The demand for foods with a positive impact on human health and wellness has exploded globally over the past two decades. This growth is driven by socioeconomic and scientific factors, including increases in population, disposable income, life expectancy and healthcare costs. The market for healthier foods is also enhanced by advancements in our understanding of dietary bioactive ingredients and their effects on various aspects of human health at a systems and molecular level. Functional foods are connections among different disciplines, mainly: food science, nutrition, pharmacology, toxicology and manufacturing technology. Following the COVID-19 pandemic, consumers are looking for new ways to use food as medicine in a bid to help protect them against disease. As a result, the functional food market is booming. Given the shift in consumer values, the market for these kinds of foods is expected to see significant growth over the next decade, and is projected to reach $260 billion by 2027—a compound annual growth rate (CAGR) of 8.5%.  

Functional foods may be classified in various ways.
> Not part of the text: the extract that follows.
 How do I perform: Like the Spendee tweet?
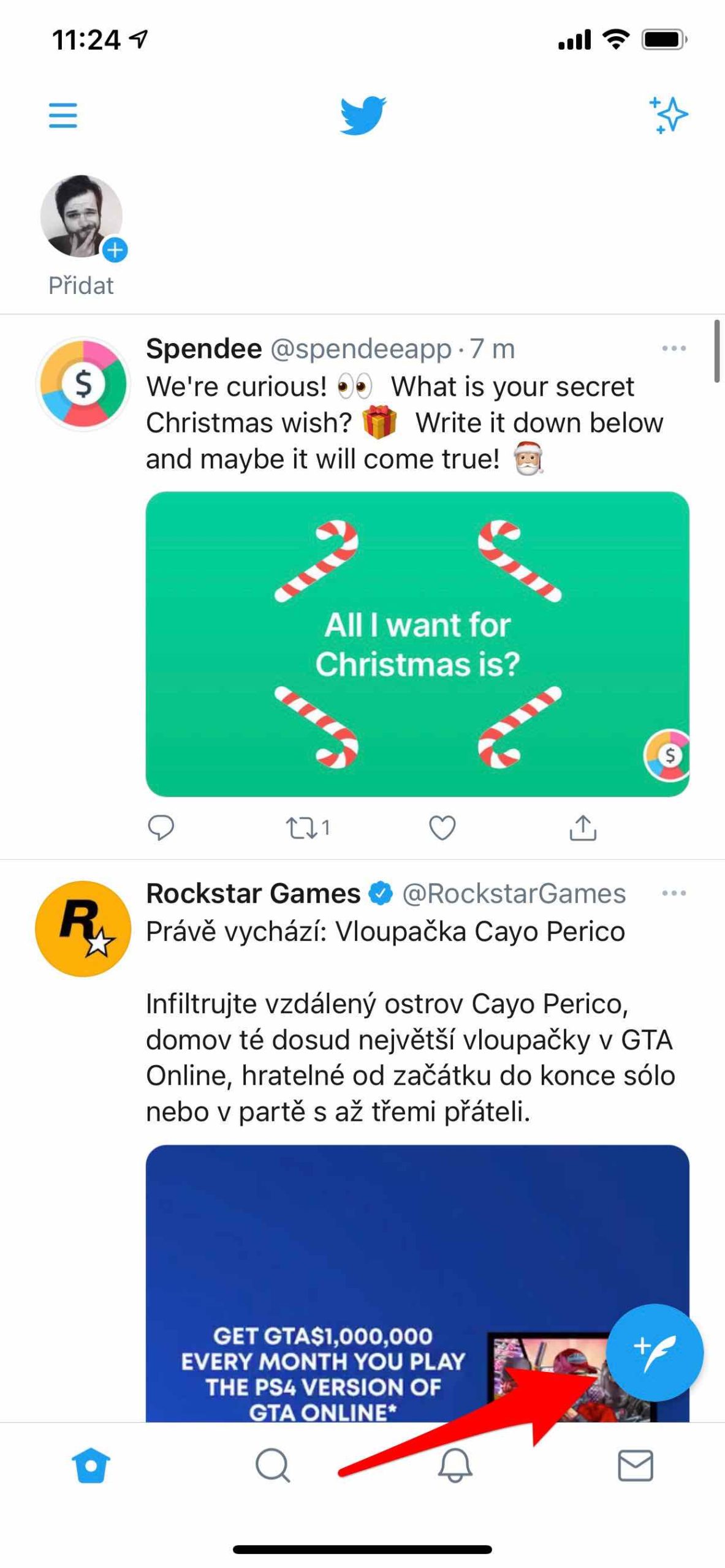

From the nutritional point of view, they can be categorized like Nutrients and Non-nutrients as given below: 

  • Nutrients: Lipids, Vitamins and Minerals 
  • Non-Nutrients: Fibre, Phenolic Compounds and Non-digestible Oligosaccharides (NDO) 
  • Phytosterols 
  • Glucosinolates 
  • Carotenoids: Lutein, Cryptoxanthin 
  • Lycopene 
  • Organosulphur Compounds 

Classification based on target organs: 

  • Gastrointestinal Tract: Prebiotics(NDOs), Soluble & Insoluble Fibres, Probiotics, Polyphenols, Phytates, n-3 fatty acids, Miconutrients, etc. 
  • Cardiovascular System: n-3 fatty acids, Polyphenols, Micronutrients, Soluble fibres, etc. 
  • Immune System: Prebiotics, Probiotics, Nutrients, n-3 fatty acids, Polyphenols, etc. 
  • Skeletal System: Fructans 
  • Kidney: Fructans 

Another classification is based on origin or sources from Plants, Animals and Microbial: 

  • Microbial: Probiotics 
  • Plant: Fibres, Polyphenols, Fructans, n-3 fatty acids, Phytates, Carotenoids, Non-Glycerides in edible oils, etc. 
  • Animals: Fish oils(-L-fatty acids0, Chitosan, Conjugated Linolenic acid(Dairy products) 
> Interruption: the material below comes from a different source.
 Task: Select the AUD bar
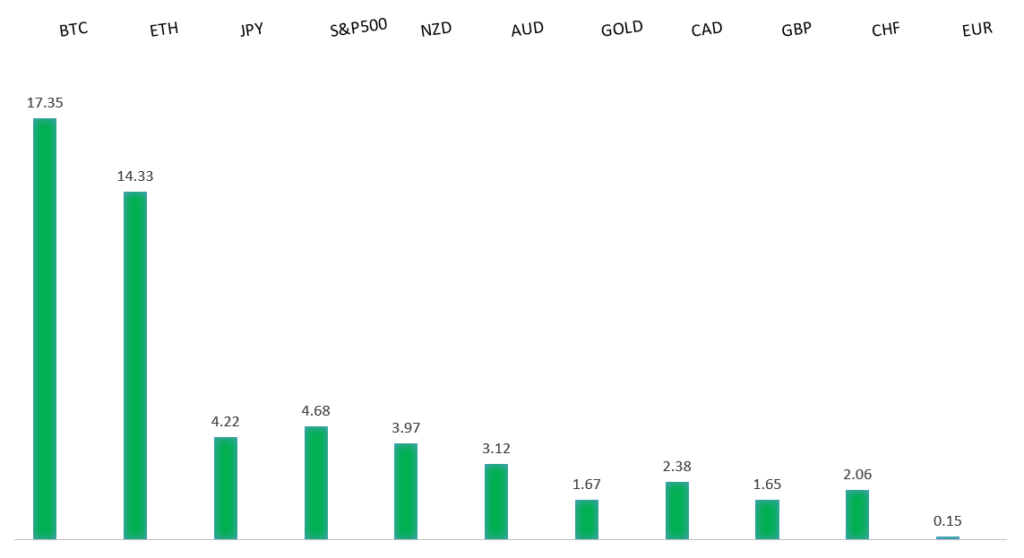(x=496, y=501)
In Europe, manufacturers of nutraceuticals operate in a grey area between food and pharmaceutical law. In Germany and Austria, the advertising of foods with health-related claims is prohibited. If such slogans are advertised, the products actually fall under the Medicines Act, where much stricter requirements, tests and examinations are demanded of producers.  
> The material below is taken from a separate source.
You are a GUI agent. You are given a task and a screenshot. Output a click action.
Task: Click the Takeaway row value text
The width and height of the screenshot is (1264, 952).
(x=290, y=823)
According to a new EU directive, health-related advertising claims must be scientifically proven, which will be verified by EFSA (the European Food Safety Authority). Producers will then have to prove that certain products actually "make children happy," "benefit health," or "increase well-being," or refrain from making such advertising claims. In the future, functional food should increasingly address individual health needs. Based on the genetic profile of the consumer, food and its ingredients are to be individually adapted to the needs (gene diet) of each client. 

As scientific and technological advances develop in the field of health and nutrition, more focus has been directed toward the emerging field of nutrigenomics, or “personalized nutrition.” The science of nutrigenomics involves the application of the human genome to nutrition and personal health to provide individual dietary recommendations. By using an individual’s unique genetic makeup and nutritional requirements to tailor recommendations, consumers may one day have a greater ability to reduce their risk of disease and optimize their health.